The entire fact that Batman is just a man is the core to the argument that anyone can be Batman. But when you look at Bruce Wayne, that’s not true.  Bruce Wayne, besides being a billionaire (which is hard enough to achieve) was already an intelligent child and gifted athlete. The building blocks are already there for Bruce to become someone amazing. Had his parents not been killed, Bruce Wayne would still become an amazing individual, surpassing his peers. He just would do it in some field other than heroics. The odds of finding an intellectually gifted, genetically athletic, billionaire heir, who then undergoes a personal tragedy, seems pretty long. Wanting to fight crime just isn’t enough. I keep thinking of the line in the movie Rudy “I wish I could put your heart in some of my players’ bodies.” That line sums up great what is wrong with just wanting to be Batman. You need to be Bruce Wayne first.

And the sad truth is, humans are not good at dealing with tragedy. Most people when confronted with a traumatic life event end up either lashing out inappropriately or shutting down completely. The ability to take all the rage and anger felt by a young Bruce Wayne and focusing it into such a productive and dedicated one-man war on crime is hard to believe. Most likely a real world Batman would go out to fight crime and end up crying in a fetal position as soon as he remembered his parents were dead. Or the even more likely situation is that Alfred would have gotten little Bruce to a really good grief counselor as soon as the Waynes were in the ground and kept Master Bruce doped to the gills on Xanax for the rest of his life.

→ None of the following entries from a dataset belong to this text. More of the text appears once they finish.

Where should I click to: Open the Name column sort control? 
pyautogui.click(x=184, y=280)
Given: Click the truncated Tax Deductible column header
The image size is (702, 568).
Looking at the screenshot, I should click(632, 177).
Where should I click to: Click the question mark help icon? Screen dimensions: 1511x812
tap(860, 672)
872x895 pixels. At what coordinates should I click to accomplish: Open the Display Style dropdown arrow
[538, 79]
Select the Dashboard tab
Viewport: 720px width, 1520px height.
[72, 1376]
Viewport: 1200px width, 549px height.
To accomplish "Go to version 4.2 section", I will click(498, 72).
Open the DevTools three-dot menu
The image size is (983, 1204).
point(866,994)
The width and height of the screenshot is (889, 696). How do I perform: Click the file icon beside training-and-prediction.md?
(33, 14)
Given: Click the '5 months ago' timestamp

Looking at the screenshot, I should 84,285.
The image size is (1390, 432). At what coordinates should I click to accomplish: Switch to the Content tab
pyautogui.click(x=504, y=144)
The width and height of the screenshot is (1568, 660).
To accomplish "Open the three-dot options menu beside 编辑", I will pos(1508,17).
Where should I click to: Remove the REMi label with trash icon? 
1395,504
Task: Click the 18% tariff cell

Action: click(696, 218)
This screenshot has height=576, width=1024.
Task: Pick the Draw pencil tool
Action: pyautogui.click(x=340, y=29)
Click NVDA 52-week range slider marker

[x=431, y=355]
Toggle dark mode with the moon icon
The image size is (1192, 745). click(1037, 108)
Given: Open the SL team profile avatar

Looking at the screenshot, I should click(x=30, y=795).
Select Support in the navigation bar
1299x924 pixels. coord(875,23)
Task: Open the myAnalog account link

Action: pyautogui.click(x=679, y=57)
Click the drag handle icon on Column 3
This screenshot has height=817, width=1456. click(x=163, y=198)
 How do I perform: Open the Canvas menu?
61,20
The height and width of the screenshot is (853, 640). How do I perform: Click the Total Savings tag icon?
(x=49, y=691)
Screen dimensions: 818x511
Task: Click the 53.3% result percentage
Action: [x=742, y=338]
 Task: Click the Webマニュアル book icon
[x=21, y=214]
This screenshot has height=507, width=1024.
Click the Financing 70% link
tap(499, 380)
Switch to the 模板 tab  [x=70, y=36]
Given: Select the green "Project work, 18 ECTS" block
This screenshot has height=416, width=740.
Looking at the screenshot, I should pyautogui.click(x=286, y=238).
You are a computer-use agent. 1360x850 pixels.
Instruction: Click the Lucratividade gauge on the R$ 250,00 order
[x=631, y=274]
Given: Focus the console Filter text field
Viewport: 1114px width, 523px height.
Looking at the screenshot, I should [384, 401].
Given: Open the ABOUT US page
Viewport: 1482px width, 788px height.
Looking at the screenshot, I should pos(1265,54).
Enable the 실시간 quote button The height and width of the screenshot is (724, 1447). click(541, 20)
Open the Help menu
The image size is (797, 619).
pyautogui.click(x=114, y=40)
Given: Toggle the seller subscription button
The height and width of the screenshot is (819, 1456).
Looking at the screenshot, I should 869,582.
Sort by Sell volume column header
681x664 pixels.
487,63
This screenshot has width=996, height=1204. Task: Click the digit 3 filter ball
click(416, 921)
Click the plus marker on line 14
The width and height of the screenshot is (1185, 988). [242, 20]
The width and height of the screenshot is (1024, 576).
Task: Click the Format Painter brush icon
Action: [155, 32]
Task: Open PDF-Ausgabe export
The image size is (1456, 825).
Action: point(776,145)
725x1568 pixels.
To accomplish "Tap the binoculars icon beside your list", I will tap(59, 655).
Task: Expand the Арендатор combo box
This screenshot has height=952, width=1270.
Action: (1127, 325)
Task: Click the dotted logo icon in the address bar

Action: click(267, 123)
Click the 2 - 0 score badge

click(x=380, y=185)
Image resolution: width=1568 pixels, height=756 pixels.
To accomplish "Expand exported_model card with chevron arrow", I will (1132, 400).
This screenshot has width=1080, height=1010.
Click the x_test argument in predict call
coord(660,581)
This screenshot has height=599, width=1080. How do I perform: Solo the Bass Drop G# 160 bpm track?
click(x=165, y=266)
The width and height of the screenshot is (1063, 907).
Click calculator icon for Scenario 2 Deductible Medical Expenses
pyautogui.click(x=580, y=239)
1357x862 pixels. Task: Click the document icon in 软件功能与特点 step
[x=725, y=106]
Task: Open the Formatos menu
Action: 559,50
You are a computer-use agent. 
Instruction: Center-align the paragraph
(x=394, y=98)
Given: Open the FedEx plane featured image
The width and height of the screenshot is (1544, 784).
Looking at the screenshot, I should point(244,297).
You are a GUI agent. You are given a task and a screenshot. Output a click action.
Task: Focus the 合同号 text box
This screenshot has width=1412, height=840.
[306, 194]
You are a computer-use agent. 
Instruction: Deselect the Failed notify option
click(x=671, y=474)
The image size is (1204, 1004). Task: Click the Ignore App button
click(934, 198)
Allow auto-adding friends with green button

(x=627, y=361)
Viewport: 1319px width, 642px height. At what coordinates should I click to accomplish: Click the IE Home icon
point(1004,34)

Sadly the one part of Batman that does seem believable is a multibillionaire extorting funds from his company for his own personal use. We see that sort of behavior all the time in the real world. Unfortunately when such individuals are caught, it’s never crime-fighting endeavors they have devoted their stolen money to. It’s usually hookers and blow. The few times they do devote money to worthy causes it is usually just as a way to avoid paying taxes or as an act of contrition for some scandalous act they performed in their personal life. Honestly, if the people on Wall Street were using their bailout money to fight crime, Occupy Wall Street never would have happened.


The sad truth is that the character of Bruce Wayne is alive and well in our society. That image of the spoiled playboy who parties too hard is a common occurrence in the tabloids. The sad irony is that that character is a fiction portrayed by Batman in order to mask his crusade. A fictional character acting fictional. What the world really needs is more Batmen and fewer Bruce Waynes.